PASSAGE:
◆ ◆ ◆ ◆ ◆ ◆ ◆

The women of Portsmouth had of necessity to be tough. They kept their families together during long naval and military deployments overseas, raising their children on their own for much of this time. They worked in domestic service, in nearby stay factories or simply took in sewing to complete in their own homes, often with the help of their children.
The local suffrage campaign was driven as much by the lack of opportunities for middle-class women as reaction to sweating in local stay factories and the injustices of the Contagious Diseases Acts. Women's own voices are seldom heard in surviving sources before the end of the 19th century, but as the century came to an end suffragists, pioneers of women's education, women who stood for public office for the first time, and those who entered the professions began to step forward.
The First World War gave women the opportunity to prove that they could be effectively integrated into a male workforce. Similar sentiments were expressed by local women barely a generation later during the Second World War. This time the war came to Portsmouth and much of the old city was destroyed by enemy bombing. With their men away, women had to cope on their own with this wholesale destruction of their homes and communities - and the deaths of relations and friends.
Women's own voices are heard most effectively for the first time in the postwar period through the medium of oral history. Recordings made over the last thirty years and printed, edited extracts of those recordings are used to detail women's lives and more recent times, and the continuing fight for equality.

◆ ◆ ◆ ◆ ◆ ◆ ◆

DATASET SECTION:
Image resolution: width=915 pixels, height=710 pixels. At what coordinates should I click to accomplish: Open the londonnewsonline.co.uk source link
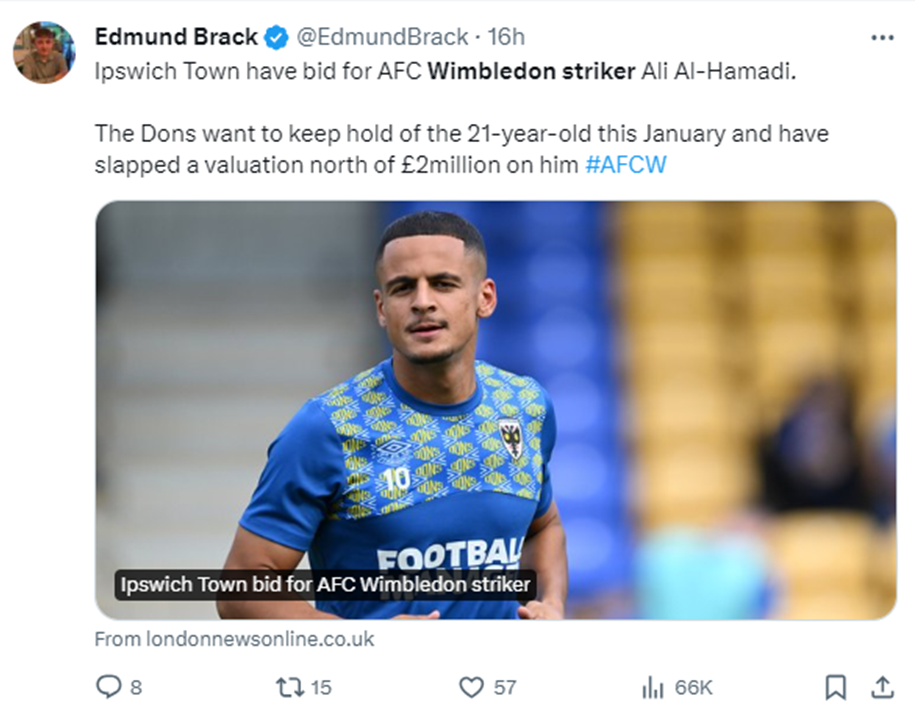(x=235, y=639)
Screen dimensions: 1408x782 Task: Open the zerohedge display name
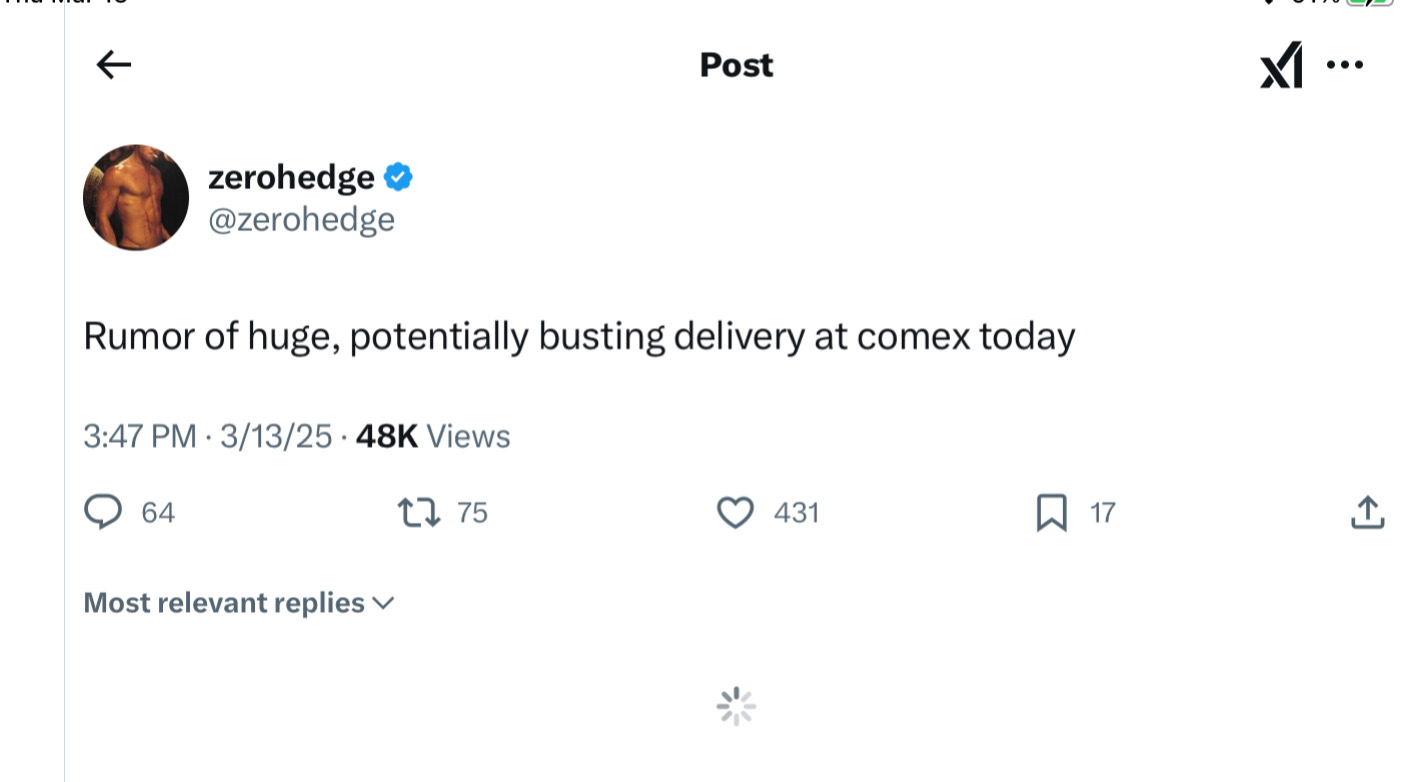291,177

◆ ◆ ◆ ◆ ◆ ◆ ◆

PROBLEM TO WORK ON:
Transcribe the passage about the women of Portsmouth from "The women of" up to and including "to step forward.".

YOUR RESPONSE:
The women of Portsmouth had of necessity to be tough. They kept their families together during long naval and military deployments overseas, raising their children on their own for much of this time. They worked in domestic service, in nearby stay factories or simply took in sewing to complete in their own homes, often with the help of their children.
The local suffrage campaign was driven as much by the lack of opportunities for middle-class women as reaction to sweating in local stay factories and the injustices of the Contagious Diseases Acts. Women's own voices are seldom heard in surviving sources before the end of the 19th century, but as the century came to an end suffragists, pioneers of women's education, women who stood for public office for the first time, and those who entered the professions began to step forward.